▶ **TASK PROMPT**
Nothing but the lines below, from the first through the line containing "2013 (465, 2455)", should be set down, each one exactly and without pictures.
┌────────
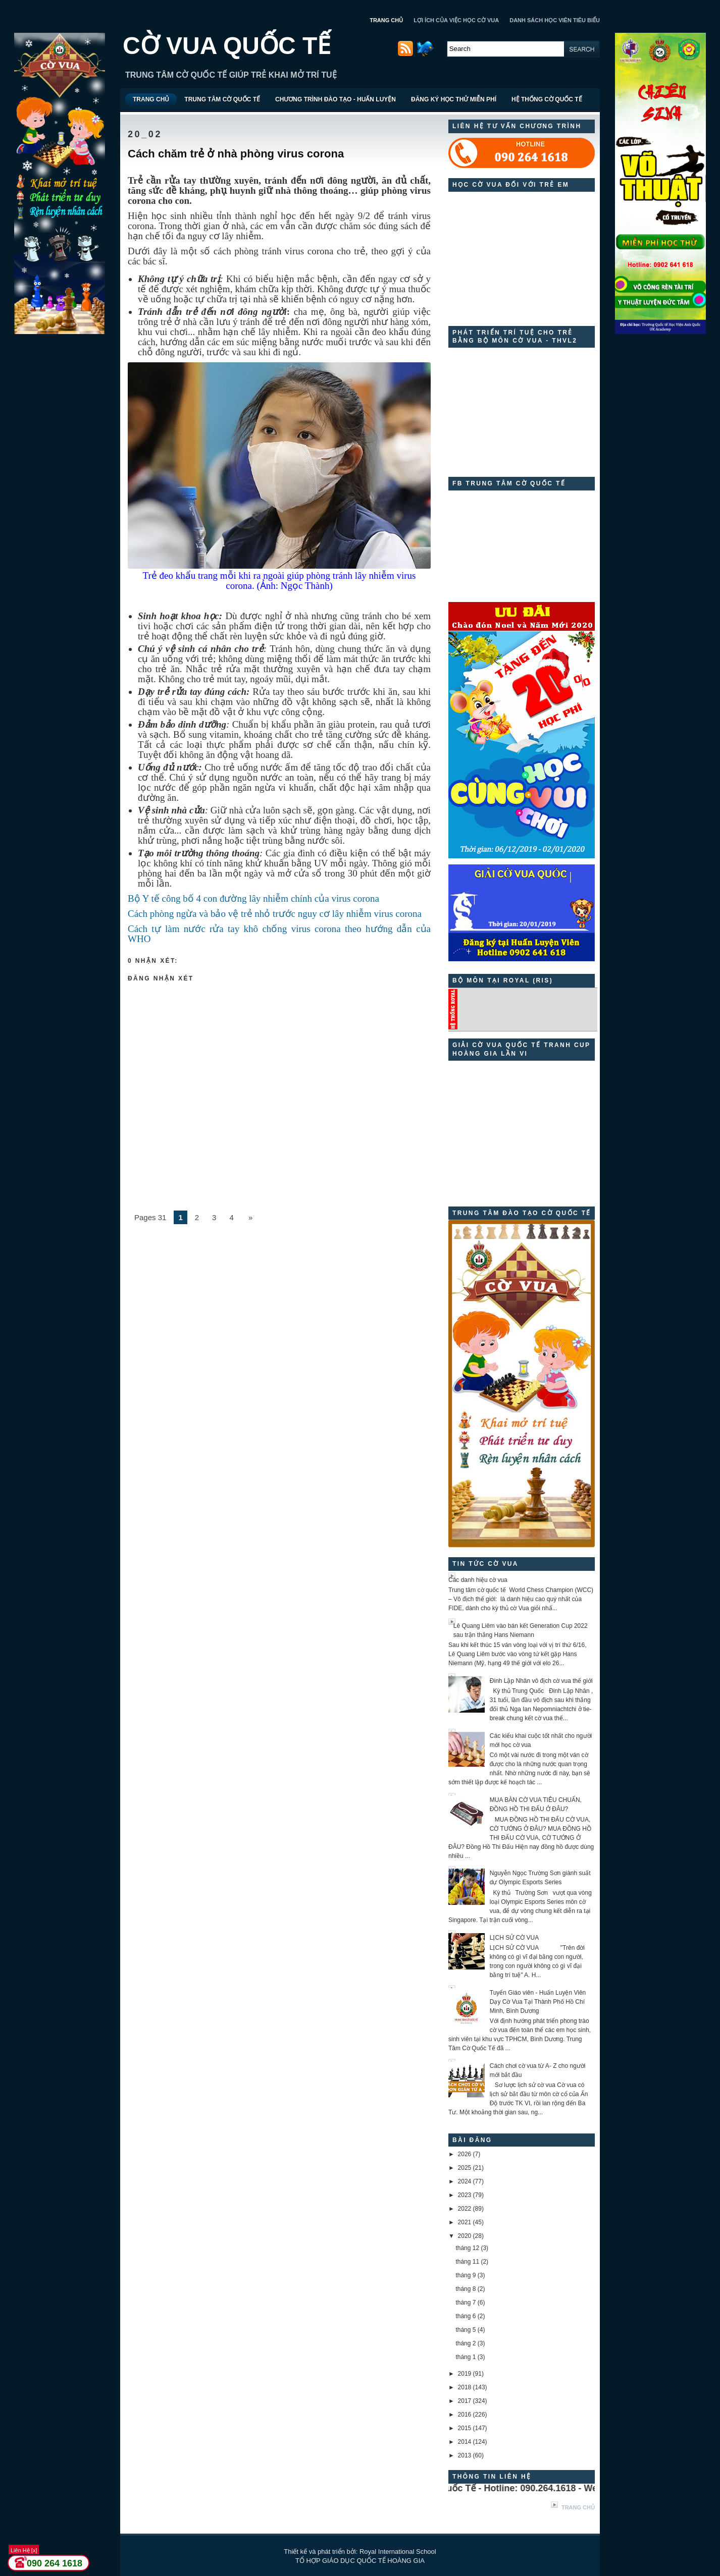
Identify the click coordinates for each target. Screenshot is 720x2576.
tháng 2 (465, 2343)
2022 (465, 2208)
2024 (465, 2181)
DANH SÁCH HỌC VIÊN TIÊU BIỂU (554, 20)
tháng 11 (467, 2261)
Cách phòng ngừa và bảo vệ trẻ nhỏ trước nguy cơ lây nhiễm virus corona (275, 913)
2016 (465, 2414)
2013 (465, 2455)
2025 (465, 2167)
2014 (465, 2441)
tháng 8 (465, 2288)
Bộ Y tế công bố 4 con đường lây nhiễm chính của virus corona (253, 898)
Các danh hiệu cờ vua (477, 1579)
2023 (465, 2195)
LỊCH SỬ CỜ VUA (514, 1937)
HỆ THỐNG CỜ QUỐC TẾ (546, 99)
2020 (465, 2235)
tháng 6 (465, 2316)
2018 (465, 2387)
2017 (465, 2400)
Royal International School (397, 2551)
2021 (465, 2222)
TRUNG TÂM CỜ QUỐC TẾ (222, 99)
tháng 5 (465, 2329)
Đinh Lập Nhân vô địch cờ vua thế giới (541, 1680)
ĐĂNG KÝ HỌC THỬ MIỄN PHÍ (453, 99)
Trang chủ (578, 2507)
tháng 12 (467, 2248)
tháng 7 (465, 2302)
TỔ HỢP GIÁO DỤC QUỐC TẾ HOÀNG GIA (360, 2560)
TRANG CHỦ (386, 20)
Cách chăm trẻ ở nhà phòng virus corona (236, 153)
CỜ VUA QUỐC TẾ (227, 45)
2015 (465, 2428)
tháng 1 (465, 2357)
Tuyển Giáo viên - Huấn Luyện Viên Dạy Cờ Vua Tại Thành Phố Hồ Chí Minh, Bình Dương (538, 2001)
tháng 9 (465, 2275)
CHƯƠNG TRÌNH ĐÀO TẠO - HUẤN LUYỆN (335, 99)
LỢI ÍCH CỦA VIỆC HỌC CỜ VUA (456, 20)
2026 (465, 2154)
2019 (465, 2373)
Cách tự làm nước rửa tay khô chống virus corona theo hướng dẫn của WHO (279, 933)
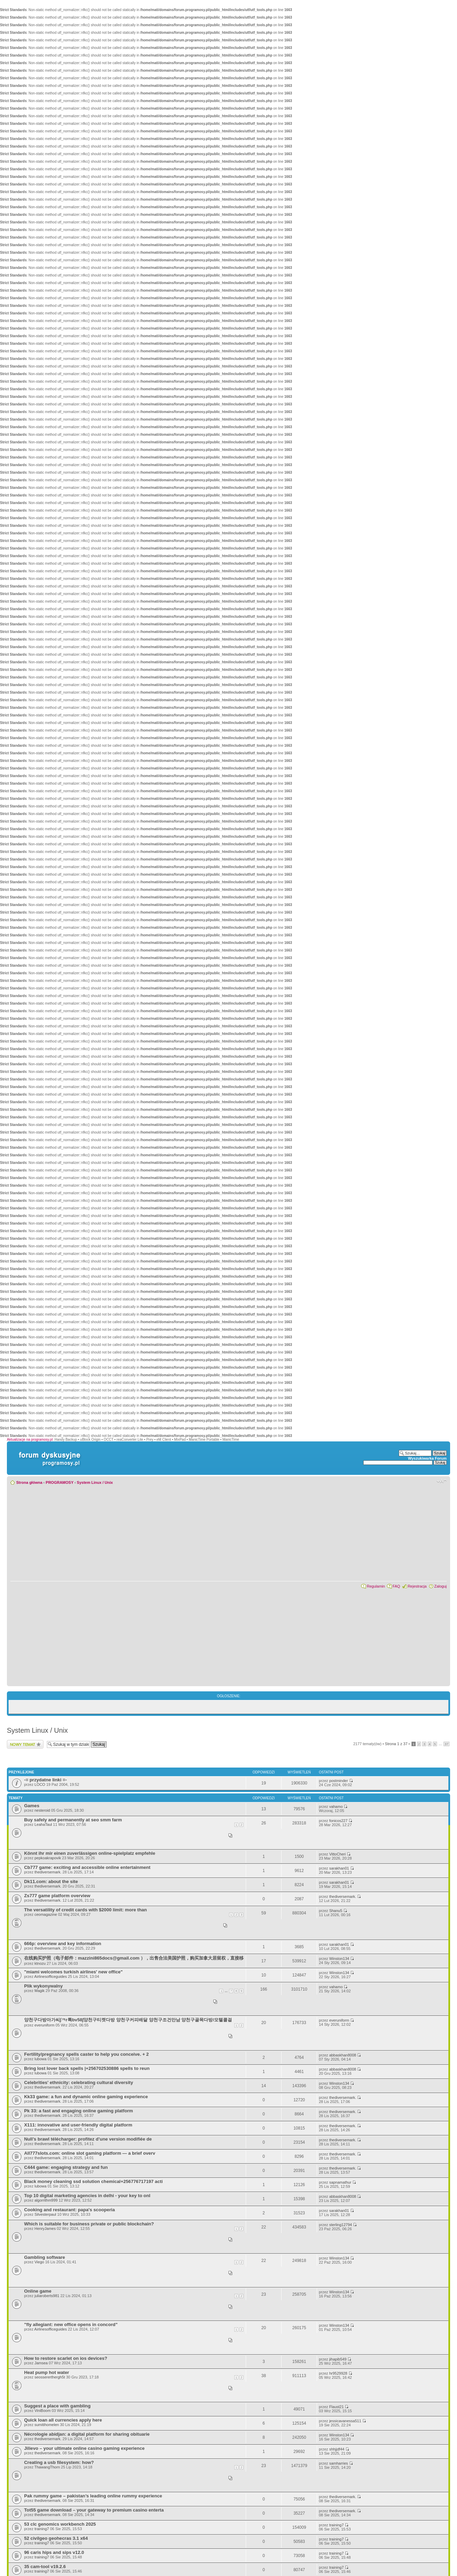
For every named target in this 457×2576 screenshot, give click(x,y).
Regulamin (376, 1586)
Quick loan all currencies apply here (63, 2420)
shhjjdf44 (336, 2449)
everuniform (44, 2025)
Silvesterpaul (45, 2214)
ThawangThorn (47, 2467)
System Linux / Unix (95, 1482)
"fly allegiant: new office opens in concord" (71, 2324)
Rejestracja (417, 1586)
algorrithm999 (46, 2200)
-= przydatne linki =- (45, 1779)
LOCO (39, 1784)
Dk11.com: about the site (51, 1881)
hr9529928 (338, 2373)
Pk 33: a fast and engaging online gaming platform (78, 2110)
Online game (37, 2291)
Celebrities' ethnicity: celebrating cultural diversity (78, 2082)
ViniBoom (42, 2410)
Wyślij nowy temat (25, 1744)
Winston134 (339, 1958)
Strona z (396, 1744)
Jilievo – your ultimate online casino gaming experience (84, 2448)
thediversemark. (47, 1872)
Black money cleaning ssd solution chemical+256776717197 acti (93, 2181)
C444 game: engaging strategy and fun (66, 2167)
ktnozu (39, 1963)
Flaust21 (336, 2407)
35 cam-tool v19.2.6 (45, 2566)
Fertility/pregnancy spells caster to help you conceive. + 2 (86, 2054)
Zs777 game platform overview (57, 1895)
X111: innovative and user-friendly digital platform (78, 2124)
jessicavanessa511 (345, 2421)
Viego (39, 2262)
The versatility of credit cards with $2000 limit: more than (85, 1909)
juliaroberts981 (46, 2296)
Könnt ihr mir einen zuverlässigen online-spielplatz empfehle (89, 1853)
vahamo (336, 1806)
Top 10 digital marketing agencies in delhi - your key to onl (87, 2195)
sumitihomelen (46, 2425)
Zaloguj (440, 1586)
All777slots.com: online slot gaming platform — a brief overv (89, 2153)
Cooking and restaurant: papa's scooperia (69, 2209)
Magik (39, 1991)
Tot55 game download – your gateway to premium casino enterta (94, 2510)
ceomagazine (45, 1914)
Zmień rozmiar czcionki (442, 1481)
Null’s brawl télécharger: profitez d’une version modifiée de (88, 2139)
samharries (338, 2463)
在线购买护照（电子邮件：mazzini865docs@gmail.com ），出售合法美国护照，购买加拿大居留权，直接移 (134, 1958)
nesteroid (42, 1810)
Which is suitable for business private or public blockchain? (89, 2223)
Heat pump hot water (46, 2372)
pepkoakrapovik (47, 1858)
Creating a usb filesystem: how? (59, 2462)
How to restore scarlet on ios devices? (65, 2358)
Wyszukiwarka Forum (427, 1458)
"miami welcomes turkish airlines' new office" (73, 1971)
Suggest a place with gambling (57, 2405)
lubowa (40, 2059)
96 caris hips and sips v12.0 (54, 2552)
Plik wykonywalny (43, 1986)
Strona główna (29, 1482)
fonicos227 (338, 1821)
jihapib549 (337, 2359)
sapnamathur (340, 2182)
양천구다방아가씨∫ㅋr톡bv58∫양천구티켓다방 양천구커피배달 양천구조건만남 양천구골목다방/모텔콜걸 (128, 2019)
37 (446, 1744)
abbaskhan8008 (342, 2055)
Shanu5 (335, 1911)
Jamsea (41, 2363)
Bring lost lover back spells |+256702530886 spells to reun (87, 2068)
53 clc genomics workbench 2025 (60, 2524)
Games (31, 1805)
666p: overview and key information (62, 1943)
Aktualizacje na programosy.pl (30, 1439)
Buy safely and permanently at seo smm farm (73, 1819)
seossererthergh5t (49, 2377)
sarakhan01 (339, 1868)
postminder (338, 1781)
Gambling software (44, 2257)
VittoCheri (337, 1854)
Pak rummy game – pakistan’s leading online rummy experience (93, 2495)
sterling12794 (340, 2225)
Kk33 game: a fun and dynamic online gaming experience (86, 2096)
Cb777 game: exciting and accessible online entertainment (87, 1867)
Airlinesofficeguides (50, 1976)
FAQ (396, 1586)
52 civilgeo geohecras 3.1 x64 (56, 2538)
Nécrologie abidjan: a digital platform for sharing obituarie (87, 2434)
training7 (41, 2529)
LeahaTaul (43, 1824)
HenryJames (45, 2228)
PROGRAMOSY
└────────
▶ **EXPECTED ANSWER**
Identify the click coordinates for each target. Screenshot is 720x2576.
tháng 2 (465, 2343)
2022 (465, 2208)
2024 (465, 2181)
DANH SÁCH HỌC VIÊN TIÊU BIỂU (554, 20)
tháng 11 (467, 2261)
Cách phòng ngừa và bảo vệ trẻ nhỏ trước nguy cơ lây nhiễm virus corona (275, 913)
2016 (465, 2414)
2013 (465, 2455)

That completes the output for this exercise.